* **GIVEN PASSAGE**
[Start of section]

An inherent limitation of the predictive learning task we used is that it does not distinguish between two reasons for responding to a novel stimulus in a way that is similar to the learned stimulus42,43,44: First, participants might fail to discriminate between the two (i.e., they incorrectly perceive the novel stimulus as the learned stimulus), and second, they might correctly identify the novel stimulus as different from the learned one, but expect it to result in the same outcome. Of note, those processes are not mutually exclusive, and are both consistent with forming a more abstract category of the learned stimulus, which we and others11 assumed to underlie broader generalization.

A possible way to distinguish between these two options is to measure stimulus perception39. For example, a future study could use a task in which participants decide whether a stimulus is old (i.e., the learned stimulus) or new (a generalization stimulus; see also refs. 45,46,47,48,49), and then perform a generalization task. Would perceptual sensitivity decrease with expectations of increased variability? And if so, would it predict generalization?

A future study could also examine whether expected variability or psychological distance that are introduced after the learning phase, before generalization would increase generalization. If wider generalization emerges also when expected variability or distance are introduced only after learning, it would suggest that expected variability could affect decision criteria.

Methods

All materials, data, syntax and the pre-registrations can be accessed at the project’s OSF page. All experiments were approved by the Ethics Committee of Tel Aviv University and were following the approved guidelines and regulations (Approval numbers 0001956-1 and 0001956-3).

[End of section]

* **RECORDS PROVIDED**
[Start of section]

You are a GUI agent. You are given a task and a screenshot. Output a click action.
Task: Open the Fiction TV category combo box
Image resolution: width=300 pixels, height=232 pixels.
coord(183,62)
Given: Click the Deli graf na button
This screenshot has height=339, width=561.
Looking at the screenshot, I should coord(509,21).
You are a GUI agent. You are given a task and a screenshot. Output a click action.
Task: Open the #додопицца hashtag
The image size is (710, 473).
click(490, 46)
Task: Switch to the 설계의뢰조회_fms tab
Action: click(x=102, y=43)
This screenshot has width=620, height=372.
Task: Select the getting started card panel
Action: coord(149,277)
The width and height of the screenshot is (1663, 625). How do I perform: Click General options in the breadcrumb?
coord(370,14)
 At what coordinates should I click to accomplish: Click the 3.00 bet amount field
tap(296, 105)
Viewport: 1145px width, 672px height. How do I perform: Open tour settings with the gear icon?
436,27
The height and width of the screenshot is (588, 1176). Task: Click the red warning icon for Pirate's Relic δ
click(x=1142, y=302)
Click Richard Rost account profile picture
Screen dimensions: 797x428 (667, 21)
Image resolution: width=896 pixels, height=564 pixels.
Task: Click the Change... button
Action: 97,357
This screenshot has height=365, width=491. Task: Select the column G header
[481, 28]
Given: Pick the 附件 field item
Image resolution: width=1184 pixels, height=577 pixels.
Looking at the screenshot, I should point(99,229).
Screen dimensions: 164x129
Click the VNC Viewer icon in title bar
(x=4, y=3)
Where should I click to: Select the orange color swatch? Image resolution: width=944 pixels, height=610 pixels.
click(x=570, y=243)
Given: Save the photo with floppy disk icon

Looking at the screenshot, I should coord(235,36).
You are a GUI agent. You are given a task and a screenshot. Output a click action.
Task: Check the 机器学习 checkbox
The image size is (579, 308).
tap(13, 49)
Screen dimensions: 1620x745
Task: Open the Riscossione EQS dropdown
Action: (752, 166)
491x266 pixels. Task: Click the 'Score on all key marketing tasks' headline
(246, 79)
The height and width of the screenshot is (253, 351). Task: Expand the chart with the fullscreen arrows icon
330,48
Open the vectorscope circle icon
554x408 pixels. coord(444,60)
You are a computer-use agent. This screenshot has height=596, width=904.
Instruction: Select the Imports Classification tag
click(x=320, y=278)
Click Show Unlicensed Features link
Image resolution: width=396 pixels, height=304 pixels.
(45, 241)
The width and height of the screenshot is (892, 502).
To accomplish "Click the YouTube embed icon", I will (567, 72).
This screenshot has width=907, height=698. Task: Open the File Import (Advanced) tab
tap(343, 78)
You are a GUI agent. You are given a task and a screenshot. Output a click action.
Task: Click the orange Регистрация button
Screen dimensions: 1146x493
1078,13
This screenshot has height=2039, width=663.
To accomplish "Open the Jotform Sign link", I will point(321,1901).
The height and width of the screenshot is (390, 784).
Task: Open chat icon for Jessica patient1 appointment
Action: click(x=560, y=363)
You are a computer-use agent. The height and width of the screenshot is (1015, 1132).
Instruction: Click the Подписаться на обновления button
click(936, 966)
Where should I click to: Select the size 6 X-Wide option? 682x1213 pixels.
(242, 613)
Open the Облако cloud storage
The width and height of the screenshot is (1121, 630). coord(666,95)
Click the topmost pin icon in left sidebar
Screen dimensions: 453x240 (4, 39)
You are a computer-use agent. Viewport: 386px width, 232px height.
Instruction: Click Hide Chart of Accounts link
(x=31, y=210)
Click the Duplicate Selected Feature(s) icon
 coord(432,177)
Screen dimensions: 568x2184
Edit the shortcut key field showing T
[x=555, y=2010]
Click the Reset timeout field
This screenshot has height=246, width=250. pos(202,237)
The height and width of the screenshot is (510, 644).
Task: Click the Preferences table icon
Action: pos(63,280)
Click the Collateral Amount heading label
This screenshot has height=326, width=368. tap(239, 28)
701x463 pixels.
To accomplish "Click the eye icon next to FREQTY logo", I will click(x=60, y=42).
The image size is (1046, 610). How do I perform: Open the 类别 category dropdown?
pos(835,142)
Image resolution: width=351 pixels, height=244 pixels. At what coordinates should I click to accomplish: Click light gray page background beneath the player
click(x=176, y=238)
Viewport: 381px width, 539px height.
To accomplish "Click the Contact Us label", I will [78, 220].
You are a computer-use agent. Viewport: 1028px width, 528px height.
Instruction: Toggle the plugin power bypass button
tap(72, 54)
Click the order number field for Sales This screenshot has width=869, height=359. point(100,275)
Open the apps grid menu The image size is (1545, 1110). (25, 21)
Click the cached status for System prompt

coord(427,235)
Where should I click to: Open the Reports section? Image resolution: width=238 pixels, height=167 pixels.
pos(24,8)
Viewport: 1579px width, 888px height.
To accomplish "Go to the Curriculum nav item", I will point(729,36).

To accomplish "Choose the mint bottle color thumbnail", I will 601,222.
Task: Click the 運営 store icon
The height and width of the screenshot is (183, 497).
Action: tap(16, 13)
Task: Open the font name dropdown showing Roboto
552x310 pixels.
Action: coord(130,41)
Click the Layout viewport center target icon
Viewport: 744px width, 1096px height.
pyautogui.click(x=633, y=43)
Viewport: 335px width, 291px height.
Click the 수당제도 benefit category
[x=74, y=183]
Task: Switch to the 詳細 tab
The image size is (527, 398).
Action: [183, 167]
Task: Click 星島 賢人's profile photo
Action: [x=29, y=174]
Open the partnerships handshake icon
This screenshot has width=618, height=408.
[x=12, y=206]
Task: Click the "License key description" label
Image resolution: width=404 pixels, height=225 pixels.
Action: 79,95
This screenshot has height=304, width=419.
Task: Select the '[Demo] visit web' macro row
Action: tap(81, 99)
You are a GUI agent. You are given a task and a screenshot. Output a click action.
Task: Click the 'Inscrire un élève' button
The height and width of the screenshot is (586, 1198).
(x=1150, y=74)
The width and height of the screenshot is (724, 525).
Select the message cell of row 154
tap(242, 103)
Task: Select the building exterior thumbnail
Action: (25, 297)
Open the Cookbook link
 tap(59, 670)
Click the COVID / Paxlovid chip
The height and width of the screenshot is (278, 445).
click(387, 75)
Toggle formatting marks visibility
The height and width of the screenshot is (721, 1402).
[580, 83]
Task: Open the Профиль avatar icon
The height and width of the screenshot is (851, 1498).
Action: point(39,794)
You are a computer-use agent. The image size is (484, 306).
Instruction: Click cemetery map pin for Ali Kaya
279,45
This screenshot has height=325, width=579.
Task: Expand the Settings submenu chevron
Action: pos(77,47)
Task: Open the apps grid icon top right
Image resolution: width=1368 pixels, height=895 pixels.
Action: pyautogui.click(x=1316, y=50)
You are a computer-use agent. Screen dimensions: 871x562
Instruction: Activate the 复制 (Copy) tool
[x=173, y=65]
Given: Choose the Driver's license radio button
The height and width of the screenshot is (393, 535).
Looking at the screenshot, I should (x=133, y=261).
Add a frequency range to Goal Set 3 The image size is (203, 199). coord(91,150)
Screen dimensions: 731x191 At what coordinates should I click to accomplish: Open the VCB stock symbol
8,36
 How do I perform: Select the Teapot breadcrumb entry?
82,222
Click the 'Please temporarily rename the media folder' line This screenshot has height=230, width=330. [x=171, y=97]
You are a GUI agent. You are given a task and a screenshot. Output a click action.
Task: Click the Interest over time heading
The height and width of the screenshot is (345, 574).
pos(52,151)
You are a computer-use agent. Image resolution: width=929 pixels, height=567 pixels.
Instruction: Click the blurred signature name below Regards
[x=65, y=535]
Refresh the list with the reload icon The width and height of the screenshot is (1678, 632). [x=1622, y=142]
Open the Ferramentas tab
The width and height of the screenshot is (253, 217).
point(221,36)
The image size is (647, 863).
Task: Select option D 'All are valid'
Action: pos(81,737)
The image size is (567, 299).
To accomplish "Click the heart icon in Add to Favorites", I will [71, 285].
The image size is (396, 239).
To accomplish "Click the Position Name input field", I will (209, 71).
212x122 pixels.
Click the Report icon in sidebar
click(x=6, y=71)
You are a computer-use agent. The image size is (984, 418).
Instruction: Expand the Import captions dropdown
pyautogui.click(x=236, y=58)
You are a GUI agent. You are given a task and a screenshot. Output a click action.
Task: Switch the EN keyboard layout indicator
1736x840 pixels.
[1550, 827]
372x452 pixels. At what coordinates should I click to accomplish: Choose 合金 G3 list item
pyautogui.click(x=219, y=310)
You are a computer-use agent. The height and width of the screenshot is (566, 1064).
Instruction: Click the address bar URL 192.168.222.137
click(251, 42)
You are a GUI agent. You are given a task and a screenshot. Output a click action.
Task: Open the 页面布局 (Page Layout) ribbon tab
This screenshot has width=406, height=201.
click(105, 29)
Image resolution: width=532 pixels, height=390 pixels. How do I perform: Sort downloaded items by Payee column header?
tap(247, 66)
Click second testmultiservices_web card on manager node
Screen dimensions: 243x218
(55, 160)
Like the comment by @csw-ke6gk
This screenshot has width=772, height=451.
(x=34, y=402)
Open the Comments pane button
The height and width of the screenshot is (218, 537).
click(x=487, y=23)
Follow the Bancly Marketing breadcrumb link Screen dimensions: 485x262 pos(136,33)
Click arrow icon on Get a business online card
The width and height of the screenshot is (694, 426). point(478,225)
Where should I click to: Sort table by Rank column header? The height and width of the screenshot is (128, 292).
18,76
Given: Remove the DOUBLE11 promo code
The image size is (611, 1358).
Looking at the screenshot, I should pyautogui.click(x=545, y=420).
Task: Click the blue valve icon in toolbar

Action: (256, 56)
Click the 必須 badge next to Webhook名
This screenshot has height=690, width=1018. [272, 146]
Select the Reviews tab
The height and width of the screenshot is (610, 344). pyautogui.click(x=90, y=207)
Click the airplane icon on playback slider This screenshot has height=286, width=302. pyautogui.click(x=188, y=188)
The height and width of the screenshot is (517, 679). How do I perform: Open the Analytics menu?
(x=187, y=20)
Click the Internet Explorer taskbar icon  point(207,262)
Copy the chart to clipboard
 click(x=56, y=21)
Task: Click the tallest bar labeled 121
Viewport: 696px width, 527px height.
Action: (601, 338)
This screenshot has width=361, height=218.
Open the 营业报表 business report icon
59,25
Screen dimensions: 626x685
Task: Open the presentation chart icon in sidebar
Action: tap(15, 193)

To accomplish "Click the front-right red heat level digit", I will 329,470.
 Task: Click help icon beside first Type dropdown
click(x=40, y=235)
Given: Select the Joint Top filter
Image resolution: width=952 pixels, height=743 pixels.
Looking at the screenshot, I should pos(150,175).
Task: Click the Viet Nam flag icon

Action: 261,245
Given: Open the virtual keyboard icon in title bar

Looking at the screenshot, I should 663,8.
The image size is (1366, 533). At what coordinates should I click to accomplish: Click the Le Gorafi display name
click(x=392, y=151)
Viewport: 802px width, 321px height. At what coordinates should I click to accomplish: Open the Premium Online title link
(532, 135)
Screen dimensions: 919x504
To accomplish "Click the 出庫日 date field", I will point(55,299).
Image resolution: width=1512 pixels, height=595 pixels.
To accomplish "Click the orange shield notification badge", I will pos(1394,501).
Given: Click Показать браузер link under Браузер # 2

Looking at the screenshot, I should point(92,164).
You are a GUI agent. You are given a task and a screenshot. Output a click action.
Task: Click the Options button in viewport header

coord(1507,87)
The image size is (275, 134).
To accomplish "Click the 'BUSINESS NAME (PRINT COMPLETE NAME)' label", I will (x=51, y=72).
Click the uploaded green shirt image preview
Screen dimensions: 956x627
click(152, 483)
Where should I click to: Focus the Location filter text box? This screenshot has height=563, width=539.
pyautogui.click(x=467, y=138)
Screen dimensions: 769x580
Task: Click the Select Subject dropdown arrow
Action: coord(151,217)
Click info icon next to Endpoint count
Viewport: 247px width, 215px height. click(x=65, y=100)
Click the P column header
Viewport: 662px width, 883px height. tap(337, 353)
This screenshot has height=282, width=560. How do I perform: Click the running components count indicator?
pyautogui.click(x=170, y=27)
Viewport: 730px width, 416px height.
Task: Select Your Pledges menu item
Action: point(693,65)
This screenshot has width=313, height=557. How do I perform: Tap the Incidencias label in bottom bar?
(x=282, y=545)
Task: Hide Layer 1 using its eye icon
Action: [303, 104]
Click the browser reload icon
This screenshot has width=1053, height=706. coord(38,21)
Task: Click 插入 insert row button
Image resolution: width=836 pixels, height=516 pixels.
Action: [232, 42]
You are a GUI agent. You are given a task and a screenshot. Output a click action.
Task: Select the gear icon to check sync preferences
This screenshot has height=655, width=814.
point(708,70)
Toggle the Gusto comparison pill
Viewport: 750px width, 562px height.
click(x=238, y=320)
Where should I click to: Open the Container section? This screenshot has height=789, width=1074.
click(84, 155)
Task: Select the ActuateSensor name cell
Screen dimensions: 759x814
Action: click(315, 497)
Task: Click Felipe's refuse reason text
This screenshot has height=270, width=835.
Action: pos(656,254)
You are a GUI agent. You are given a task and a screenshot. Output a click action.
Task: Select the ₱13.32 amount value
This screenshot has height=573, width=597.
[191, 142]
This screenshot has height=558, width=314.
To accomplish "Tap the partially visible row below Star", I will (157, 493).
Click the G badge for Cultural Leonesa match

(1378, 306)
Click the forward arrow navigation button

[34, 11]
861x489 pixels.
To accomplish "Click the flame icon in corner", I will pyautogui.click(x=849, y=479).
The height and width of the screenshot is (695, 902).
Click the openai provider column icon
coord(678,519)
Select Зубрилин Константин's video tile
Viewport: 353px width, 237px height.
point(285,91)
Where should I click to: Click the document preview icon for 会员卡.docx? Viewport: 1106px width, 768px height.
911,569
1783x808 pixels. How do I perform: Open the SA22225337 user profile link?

[End of section]

* **YOUR INSTRUCTIONS**
Continue the passage about expected variability and stimulus generalization, starting right after its last sentence in the Methods section.

* **WRITTEN RESPONSE**
Experiment 1

Participants

One-hundred-and-thirty Mechanical Turk participants completed the study in return for payment. The preregistered sample size was based on power estimation to detect a main effect of condition in the first generalization block based on a pilot study with 24 participants that found an effect size of η2p = 0.47. According to G*power software50, 98 participants are required to achieve 80% power. We factored up by 30% anticipating dropout which might happen in online participation in such paradigms and collected data from 130 participants (we conducted Experiment 3 before Experiment 1, but because Experiment 1 tests the basic mechanism, we present it first.). Participants were randomly assigned to one of two experimental conditions. Per our preregistered exclusion criteria, 34 participants were excluded because they did not reach the learning criterion. One additional participant was excluded because they did not complete the task. The final sample consisted of 96 participants (Mage = 38.54, SDage = 11.78, 52 women) Nlow-expected-variability = 46, Nhigh-expected-variability = 50.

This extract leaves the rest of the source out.